El blog de Federico

Traicionar a los muertos y a los vivos

Es posible que algunos se vayan cayendo del guindo rajoyesco, y si no se caen después de la gran claudicación de don Mariano en materia antiterrorista, que avergüenza sólo oírla, entonces es que son inasequibles a la menor pulcritud intelectual. Les sugiero que busquen otro blog. Y se lo sugiero también a los que se empeñan en confundirlo con un chat y en contarse su vida y milagros sin dejar entrar a otros que tienen cosas menos domésticas que contar y comentar. Me molesta bastante que haya blogueros que digan que han tardado horas en poder postear su opinión sobre lo que pasa mientras algunos discuten el sabor de la papaya o la relación entre la fe, la razón, la predestinación y las postrimerías. Para la religión está Religión en Libertad, que es una sección novísima y buenísima; para el 11-M ya tenemos en LD el blog de Luis del Pino; y para meterse conmigo y con Pedro Jota ya están los hermanos Rojo (y Negro), los meapilas de la derecha económica de alquiler y los infinitos medios de la pluralidad unánime del zapaterismo que no hacen otra cosa. Ya sabemos que los progres y la carcundia de lance no soportan que los liberales vayan a lo suyo, pero o nos dejan en paz o los echaremos.

Lo que está pasando en el PP demuestra precisamente que el "buenismo" es malísimo, lo peor que uno puede tropezarse en la vida corriente y sobre todo en la política. Todas esas monsergas del consenso, el acuerdo, la colaboración, la crítica constructiva y demás terminachos navideños no es que los cargue el diablo, es que los sirve Satanás. Si acabar con la crispación significa que se renuncia a pedir la firma por escrito del pacto antiterrorista, como ha hecho Rajoy, está claro que hay quien llama crispación a la democracia o a la más elemental decencia cívica. Si todos los medios regres de Madrid y Barcelona que han promovido el Pacto del Tinell y otros repactos contra el PP están felices con Rajoy y el sorayamen es porque entienden, y entienden bien, que la derecha se ha rendido. Y que diez millones de votos sólo habrán servido para reforzar a los once que tienen una visión opuesta de casi todo, desde la nación española hasta la libertad en todas sus acepciones. Mañana podrán oír muchos en la COPE y recordarán con una mezcla de nostalgia e indignación lo que le decía Rajoy a Zapatero hace un mes. Luego, compárenlo con lo que dice y hace ahora y piensen un poco antes de proclamar una lealtad inquebrantable al PP. Aquí lo único inquebrantable debería ser la conciencia. Lo demás, debe estar siempre bajo la lupa. Y si es de dos lupas, mejor.

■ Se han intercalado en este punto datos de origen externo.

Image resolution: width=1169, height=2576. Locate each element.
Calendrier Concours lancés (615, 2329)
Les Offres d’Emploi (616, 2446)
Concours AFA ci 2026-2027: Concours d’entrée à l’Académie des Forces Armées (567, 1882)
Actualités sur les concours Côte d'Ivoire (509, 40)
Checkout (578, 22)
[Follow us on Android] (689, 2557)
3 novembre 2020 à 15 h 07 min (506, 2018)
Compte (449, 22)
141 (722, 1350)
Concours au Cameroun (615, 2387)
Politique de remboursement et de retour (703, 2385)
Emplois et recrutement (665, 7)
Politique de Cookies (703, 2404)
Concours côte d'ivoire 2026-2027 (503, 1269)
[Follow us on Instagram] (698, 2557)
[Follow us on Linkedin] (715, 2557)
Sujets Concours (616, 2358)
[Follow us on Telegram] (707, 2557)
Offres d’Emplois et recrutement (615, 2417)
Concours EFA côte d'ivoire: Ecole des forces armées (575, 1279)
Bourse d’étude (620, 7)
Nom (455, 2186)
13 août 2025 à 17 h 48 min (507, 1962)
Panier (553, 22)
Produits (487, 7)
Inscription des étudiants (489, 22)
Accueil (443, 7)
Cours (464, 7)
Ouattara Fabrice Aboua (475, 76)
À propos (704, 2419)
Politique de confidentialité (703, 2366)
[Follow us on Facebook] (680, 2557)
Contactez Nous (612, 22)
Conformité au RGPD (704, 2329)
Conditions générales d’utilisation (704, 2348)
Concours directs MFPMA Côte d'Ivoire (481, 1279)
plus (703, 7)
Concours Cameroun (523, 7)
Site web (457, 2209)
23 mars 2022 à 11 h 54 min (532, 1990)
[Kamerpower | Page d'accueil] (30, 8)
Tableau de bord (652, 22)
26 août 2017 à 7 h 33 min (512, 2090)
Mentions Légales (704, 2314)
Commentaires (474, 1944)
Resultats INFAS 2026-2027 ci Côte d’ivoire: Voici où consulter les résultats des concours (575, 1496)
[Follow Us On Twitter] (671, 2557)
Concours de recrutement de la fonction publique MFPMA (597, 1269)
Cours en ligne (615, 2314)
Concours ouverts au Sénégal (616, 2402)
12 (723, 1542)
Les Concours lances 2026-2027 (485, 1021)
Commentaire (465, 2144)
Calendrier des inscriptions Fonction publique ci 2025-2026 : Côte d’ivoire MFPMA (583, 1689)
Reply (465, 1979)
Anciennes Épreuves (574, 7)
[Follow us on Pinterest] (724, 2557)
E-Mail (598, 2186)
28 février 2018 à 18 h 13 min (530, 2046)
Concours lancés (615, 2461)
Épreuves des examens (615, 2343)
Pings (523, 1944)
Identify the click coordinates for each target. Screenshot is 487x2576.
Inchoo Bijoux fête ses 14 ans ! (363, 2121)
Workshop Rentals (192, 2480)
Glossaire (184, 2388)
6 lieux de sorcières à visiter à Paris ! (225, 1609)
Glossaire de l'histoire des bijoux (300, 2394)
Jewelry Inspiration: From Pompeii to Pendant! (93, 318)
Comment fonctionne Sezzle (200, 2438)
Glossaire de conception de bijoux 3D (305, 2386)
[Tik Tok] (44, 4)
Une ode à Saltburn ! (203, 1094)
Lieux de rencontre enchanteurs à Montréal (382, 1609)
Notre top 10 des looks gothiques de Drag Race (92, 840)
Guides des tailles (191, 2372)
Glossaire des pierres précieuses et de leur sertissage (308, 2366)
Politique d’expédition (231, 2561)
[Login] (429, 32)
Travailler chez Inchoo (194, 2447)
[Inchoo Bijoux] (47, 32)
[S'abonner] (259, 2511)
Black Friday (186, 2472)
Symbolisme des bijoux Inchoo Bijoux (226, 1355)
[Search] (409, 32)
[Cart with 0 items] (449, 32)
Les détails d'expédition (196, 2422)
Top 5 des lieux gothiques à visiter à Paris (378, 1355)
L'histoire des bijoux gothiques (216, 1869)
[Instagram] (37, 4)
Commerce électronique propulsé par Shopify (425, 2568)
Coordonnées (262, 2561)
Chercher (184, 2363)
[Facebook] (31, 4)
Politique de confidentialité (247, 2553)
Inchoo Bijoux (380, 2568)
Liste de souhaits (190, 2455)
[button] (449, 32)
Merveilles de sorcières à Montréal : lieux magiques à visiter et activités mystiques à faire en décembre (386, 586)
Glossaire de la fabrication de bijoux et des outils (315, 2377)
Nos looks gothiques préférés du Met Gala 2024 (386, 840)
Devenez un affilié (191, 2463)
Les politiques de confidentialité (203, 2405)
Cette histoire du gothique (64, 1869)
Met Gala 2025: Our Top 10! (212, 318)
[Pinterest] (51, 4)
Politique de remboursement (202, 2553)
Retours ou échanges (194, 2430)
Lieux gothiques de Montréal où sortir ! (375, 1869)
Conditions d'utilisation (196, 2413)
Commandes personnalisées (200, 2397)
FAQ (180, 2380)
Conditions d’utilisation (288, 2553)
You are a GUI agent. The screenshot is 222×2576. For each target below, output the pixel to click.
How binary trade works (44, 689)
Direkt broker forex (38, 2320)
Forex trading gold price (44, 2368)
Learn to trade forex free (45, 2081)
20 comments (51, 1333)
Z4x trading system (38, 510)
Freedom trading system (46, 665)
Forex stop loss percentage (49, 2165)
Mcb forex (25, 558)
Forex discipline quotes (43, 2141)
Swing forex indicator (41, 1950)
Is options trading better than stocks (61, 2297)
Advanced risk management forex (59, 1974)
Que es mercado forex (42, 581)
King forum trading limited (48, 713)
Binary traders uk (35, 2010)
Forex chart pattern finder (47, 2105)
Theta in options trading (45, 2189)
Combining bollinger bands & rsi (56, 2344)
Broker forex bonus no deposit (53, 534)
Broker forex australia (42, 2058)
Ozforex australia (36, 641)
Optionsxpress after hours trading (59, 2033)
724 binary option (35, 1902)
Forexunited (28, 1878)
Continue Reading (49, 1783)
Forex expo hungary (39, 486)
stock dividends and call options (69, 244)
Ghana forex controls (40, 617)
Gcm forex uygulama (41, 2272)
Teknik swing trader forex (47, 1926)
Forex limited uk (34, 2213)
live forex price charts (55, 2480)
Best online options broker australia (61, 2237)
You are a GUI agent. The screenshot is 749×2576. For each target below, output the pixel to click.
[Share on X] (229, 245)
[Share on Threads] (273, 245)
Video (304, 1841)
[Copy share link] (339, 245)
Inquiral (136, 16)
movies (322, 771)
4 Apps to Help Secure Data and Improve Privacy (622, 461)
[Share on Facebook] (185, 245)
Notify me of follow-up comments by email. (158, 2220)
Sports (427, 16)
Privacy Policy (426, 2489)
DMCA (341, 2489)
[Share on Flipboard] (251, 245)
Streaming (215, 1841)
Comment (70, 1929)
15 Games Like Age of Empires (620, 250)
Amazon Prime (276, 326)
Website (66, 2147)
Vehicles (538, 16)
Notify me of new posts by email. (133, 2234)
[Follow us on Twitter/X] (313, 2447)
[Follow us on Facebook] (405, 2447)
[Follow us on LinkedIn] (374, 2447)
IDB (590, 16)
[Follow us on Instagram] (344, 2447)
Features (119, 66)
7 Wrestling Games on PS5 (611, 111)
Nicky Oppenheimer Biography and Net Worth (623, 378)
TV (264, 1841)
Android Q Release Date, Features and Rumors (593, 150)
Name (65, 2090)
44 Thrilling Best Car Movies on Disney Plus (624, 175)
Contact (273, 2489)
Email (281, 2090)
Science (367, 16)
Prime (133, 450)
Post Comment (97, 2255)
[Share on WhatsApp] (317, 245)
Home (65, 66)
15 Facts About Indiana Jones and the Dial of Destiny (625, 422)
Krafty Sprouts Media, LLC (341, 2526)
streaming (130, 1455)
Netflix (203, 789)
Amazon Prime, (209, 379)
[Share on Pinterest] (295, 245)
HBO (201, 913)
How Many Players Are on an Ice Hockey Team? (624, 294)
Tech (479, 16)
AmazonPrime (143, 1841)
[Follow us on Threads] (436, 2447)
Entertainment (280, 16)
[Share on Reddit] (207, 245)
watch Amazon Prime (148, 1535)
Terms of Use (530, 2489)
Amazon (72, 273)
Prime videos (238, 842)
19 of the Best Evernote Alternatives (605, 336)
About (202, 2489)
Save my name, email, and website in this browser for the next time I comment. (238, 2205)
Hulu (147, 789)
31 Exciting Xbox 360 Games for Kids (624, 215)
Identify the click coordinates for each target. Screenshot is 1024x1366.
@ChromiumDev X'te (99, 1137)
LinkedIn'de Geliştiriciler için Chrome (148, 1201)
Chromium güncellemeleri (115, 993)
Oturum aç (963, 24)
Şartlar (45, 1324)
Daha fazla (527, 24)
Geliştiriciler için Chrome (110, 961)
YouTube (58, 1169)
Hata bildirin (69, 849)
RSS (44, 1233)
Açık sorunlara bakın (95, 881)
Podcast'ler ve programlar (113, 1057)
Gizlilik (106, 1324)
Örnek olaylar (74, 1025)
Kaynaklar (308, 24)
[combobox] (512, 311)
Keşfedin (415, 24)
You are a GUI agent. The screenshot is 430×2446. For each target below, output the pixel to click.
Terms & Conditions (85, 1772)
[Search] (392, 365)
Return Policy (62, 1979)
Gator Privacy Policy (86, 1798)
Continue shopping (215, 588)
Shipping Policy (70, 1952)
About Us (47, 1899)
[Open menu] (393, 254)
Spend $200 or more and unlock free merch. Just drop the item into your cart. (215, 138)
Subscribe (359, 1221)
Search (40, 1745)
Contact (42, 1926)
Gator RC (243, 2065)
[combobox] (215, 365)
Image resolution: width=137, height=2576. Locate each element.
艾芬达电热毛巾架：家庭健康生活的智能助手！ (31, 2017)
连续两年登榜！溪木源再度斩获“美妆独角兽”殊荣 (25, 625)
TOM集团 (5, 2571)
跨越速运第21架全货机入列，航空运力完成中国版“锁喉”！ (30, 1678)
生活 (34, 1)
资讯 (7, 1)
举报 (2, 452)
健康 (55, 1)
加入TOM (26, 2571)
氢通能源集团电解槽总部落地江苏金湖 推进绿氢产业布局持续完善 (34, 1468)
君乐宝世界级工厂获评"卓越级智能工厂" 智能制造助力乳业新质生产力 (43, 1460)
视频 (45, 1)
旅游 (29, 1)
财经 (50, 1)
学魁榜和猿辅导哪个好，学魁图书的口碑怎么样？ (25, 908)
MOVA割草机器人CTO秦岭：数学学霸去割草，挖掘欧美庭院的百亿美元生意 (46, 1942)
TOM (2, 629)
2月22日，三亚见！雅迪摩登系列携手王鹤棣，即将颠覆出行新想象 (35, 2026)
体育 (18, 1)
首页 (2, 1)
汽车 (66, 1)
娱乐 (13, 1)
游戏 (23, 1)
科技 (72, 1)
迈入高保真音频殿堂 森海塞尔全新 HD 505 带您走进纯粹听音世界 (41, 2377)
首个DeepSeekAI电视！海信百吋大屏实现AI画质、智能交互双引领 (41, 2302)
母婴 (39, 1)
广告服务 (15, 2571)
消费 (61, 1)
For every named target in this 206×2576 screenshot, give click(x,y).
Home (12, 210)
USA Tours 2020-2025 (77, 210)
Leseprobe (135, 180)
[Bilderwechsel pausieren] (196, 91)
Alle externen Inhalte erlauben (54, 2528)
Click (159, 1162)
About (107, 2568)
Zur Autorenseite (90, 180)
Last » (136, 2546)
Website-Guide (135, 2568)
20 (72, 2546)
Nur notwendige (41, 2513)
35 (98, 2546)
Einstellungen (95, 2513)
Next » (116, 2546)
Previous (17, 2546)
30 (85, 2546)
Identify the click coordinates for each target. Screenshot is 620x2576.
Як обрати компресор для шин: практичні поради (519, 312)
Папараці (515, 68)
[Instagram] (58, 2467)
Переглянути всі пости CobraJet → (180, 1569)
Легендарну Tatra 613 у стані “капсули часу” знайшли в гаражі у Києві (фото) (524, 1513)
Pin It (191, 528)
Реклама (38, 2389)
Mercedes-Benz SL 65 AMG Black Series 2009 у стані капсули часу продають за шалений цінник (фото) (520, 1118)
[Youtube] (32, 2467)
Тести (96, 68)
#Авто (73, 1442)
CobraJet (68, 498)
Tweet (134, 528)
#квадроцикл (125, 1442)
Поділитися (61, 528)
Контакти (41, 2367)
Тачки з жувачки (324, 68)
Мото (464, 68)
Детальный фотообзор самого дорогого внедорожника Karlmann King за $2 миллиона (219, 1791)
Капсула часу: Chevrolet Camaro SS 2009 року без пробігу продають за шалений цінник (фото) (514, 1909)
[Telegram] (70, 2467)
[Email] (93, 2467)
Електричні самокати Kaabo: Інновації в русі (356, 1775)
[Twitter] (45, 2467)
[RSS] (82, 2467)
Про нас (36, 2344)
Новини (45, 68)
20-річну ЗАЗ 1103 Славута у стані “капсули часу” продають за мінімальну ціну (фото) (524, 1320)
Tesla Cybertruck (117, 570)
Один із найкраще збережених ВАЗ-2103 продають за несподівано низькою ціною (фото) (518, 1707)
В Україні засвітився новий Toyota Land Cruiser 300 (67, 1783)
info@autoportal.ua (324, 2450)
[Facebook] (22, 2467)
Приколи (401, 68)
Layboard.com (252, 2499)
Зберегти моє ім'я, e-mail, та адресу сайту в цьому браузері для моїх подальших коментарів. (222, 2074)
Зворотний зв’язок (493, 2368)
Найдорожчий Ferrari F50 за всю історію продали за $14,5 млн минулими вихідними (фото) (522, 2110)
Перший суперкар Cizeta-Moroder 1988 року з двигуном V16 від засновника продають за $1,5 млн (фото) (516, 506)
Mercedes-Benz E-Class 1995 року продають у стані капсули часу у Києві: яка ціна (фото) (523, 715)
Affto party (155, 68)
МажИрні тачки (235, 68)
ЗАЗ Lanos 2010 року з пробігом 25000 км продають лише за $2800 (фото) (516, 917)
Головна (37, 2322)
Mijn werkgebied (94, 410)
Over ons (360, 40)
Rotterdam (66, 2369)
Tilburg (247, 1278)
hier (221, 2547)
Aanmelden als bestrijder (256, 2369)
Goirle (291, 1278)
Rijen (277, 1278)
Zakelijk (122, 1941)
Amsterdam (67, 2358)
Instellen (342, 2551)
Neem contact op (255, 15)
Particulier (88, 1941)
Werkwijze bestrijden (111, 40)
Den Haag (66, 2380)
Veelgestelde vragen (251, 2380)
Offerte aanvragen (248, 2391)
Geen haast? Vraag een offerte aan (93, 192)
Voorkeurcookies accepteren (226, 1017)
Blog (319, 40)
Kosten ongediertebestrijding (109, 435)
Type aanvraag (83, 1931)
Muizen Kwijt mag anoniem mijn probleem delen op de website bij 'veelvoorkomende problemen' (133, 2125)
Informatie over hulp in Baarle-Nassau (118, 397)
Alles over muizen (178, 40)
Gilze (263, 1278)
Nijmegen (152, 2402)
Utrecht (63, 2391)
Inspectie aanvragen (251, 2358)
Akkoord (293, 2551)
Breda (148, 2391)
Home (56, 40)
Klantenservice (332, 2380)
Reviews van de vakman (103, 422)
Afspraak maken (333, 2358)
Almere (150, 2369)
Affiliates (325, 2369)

Con un pequeño pero rocoso grupo de liberales, yo fundé Libertad Digital bajo el fuego amigo de Aznar, tras haberle ayudado a superar el fuego enemigo de González. Llevamos cuatro años bajo el fuego enemigo de Zapatero y ahora nos amenazan con el fuego amigo de Rajoy. Huy qué miedo. En estos días me recuerdan mucho que en una sección de deportes puedes meterte con todo y con todos excepto con el Real Madrid, aunque tengas razón. Salvo en Barcelona, claro. Pero suceden dos cosas: la primera es que si el Madrid sólo tira a la propia puerta, no es el Real Madrid, sino el equipo rival, y sobra la pamema de que está jugando al fútbol; la segunda es que me repele los que entienden la política al modo de los hooligans o los tifosi, de forma tribal e irracional. O sea, que ya pueden ladrar, que cabalgaremos. Y si nos matan el caballo seguiremos a pie. Rajoy acusó a Zapatero de traicionar a los muertos por sus apaños con la ETA. Pero hay quien traiciona a los muertos de tanto traicionar a los vivos. No sé qué es peor.